On November 27, 2017, the bridge was cut in half, and lifted to the banks of the Thames, for moving to an off site location for refurbishment. After one year of rehabilitation, the Blackfriars Bridge was reopened to pedestrians, motorists and cyclists immediately following a grand opening celebration on Saturday, December 1, 2018.

==Natural and cultural aspects==
Much of the beauty and appeal of the bridge is its appearance of floating (from many profile views up and downstream on both banks of the gently winding river). That is owed to its strung-bow shape and its light placement at its very tips upon modest granite abutments — a feature rare among more modern tied-arch bridges. These abutments bear the passive vertical load of the open structure itself. However, the varying 'live' thrust forces of traffic downward on its deck are translated by the bowed chord above into horizontal tensions along the longitudinal iron eyebars of the 'string' or bottom chord running parallel to the deck.

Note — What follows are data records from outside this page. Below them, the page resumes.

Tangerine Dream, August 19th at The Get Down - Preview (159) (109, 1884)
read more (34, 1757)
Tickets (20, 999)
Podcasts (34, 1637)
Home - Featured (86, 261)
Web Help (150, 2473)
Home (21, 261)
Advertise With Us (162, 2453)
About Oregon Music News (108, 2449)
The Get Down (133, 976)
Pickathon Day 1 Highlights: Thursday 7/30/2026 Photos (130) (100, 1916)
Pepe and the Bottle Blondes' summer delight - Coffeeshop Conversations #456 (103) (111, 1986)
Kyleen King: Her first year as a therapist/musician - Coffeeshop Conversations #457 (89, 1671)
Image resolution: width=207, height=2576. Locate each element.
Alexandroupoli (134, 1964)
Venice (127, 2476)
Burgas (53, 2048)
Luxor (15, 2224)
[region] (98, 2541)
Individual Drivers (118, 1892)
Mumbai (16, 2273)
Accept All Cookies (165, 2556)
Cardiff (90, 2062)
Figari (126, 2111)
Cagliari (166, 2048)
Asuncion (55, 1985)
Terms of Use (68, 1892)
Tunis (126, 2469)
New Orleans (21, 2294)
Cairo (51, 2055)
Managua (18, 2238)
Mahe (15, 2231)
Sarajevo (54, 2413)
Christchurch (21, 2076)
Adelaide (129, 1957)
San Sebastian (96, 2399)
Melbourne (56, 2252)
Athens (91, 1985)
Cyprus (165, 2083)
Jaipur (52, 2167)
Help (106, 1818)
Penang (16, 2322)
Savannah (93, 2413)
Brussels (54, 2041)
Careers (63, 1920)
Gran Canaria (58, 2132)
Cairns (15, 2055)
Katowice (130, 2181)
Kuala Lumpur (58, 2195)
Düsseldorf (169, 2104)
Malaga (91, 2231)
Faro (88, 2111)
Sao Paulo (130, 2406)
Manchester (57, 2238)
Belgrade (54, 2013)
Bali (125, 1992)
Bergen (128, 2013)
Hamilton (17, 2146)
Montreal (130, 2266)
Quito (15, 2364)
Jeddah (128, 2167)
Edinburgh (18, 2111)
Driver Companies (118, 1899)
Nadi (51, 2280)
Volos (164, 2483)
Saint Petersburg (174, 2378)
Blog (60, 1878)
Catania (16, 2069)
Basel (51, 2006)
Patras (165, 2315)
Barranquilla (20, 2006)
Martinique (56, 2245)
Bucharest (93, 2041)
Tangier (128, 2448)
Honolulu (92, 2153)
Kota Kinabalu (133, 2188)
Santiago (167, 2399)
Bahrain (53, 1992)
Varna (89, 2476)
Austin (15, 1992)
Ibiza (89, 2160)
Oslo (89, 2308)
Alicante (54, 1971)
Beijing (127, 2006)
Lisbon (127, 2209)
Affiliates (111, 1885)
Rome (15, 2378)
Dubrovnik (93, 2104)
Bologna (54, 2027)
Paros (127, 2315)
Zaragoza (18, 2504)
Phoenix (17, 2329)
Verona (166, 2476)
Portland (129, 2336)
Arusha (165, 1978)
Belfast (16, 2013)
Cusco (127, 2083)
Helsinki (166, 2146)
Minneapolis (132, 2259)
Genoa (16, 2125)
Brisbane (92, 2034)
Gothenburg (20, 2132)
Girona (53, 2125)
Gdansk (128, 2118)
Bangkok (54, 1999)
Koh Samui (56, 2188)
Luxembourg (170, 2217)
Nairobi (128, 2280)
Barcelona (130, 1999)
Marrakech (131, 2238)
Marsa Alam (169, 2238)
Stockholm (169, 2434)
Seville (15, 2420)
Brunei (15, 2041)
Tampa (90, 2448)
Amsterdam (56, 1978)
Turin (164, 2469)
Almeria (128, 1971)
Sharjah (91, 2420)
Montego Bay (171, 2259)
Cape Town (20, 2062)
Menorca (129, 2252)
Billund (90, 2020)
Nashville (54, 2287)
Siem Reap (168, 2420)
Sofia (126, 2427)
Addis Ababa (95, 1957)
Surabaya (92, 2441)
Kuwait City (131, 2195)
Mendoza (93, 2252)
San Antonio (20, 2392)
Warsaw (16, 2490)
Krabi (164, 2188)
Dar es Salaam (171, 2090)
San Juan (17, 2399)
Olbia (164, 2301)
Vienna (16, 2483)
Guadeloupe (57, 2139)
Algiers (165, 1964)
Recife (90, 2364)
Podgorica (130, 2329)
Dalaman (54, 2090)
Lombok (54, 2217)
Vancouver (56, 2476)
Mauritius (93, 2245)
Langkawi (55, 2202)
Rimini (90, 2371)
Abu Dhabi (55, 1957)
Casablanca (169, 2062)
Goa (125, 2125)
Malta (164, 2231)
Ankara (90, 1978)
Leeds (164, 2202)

The Blackfriars Bridge has figured in various artistic works, visual and literary, including a series of stained glass windows by Ted Goodden. Nathan Holth praises the City of London and the Province of Ontario for maintaining its old iron bridges. Regarding the nearby, larger pony-truss Kensington Bridge he praises the city for "keeping the Thames River looking wild and natural," even near its center, with the look of "a rural bridge in an urban environment, which further enhances the beauty of the bridge", a remark that would apply as well to the Blackfriars. With recent improvement of the rivers, wild nature seems to confirm the point. (See, below, resident Great blue heron in winter.)